Land-level adjustments occurred soon after the last Ice Age during the Pleistocene, from about 14,000 to 10,000 years ago, and the Holocene, which represents the past 10,000 years. Global sea-level changes caused the major effect, but there is evidence that local earthquake activity and distortions of the land surface that are not accompanied by large earthquakes may continue to warp the coast . Studies, involving radiocarbon dating suggest that world-wide (eustatic) sea level was some 110 meters (360 feet) below the present level about 14,000 years before present. Because the weight of local ice sheets, which were at least 3300 feet thick in Maine and southern New Brunswick, had bowed down the Earth's crust, the level of the coast was then below local sea level. Eustatic sea level was low, but rising at this time. Thus,relative sea level was about 230 feet. above the present base line. As the ice retreated inland, the land rebounded, but the sea invaded in contact with the retreating ice front, creating a vast inland sea, the DeGeer Sea, in the depression which now contains the Gulf of Maine. This sea deposited the Presumpscot Formation (orange on above surficial map of Maine) , a distinctive bluish-gray marine mud, which now is found in many parts of the Passamaquoddy region

 

 

New Brunswick Nova Scotia and Prince Edward Island at the extreme high stand of sea level;. The DeGeer Sea reached more than 60 miles inland as far as Millinocket and Bingham Maine and up the St. John River well beyond Fredericton. Exposed deltas and shorelines are preserved above present sea level in interior all of the Gulf surround. We know the timing from radiocarbon dates on fossil shells and wood preserved in Presumpscot Formation sediments. There are raised beaches throughout the Fundy surround. There are some within the Minas Basin at up to 40 metres and one at Cape Split, measuring 25 metres vertical height above sea level. Others may be found in the Annapolis Basin and at St, Marys Bay measuring 6, 16 and 29 metres. D.R. Grant thinks most of the flooding was caused by land subsidence rather than sea level rise and notes that inundation was greatest around the Truro-Moncton region in the above map area. It was zero at St Andre in Quebec, 15 metres in northern New Brunswick, 30 metres at Sackville and 20 metres at Halifax. These differences are presumed caused by the fact that the area was not as deeply depressed to begin with or was slower in recovering as the ice disappeared.
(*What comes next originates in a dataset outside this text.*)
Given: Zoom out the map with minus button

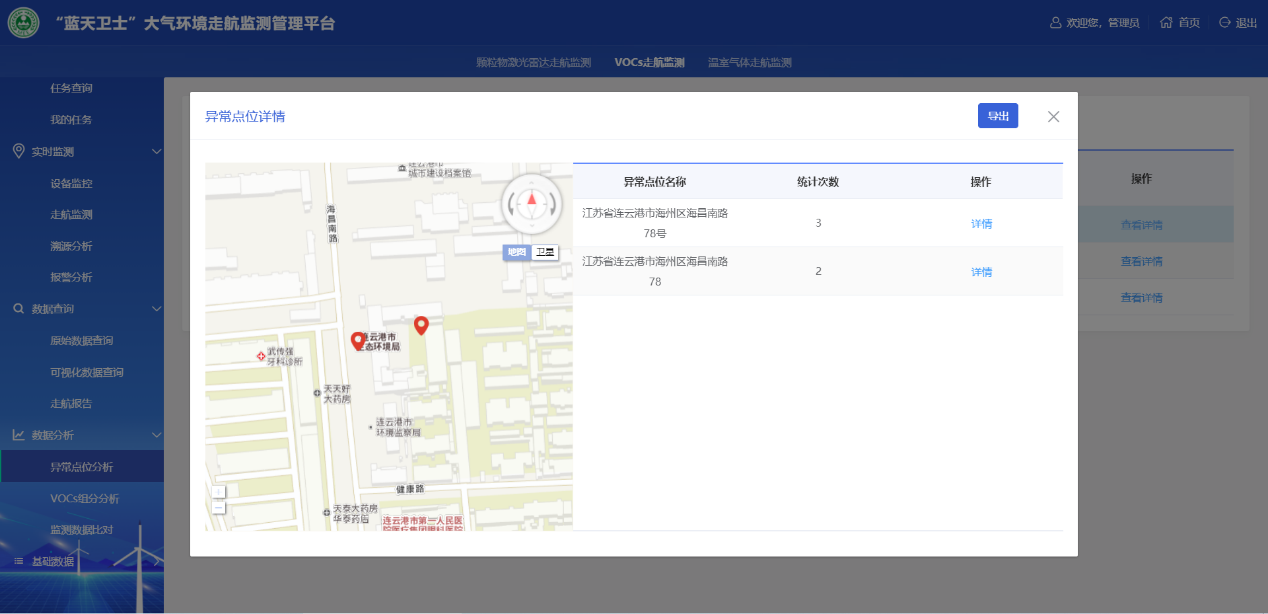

The release of glacial weight eventually allowed rebound of the land (isostatic rebound) to out pace the rate of global sea-level rise. Thus, local relative sea level fell, at rates up to 1.7 inches per year, until it reached a local low stand 180 feet. below present sea level. This caused the coastline to move well offshore as evidenced by terraces, low stand deltas, and land erosional features and river deposition on the inner continental shelves. After this low stand, global sea-level rise rates again became important as the rate of isostatic rebound decreased. Local relative sea-level rose at rates up to 0.9 inches per year, until the rate of rise slowed again about 9000 years before the present.. This may have related to large-scale up warping of the crust at a considerable distance from the ice sheet. Sea-level rise resumed, and the Gulf of Maine attained its present level over the past 5000 years.

The balance of eustatic and isostatic changes at 16,000 years was such that Halifax Harbour was 40 metres lower than today. The situation was more extreme by 11,500 years, when the difference was 65 metres. Bedford Basin at the head of Halifax Harbour was a fresh-water lake until 9,000 years ago. The Reversing Falls at Saint John had no inflow until after that time and Prince Edward Island was cut off by rising sea levels a mere 7,000 years past. An eighteenth-century road across the Tantramar marshes is now well below the sea In the Gulf of Saint Lawrence. the 2 millimetre rise in sea level each year has created erosion of about a half metre of coastal Prince Edward Island each and every year.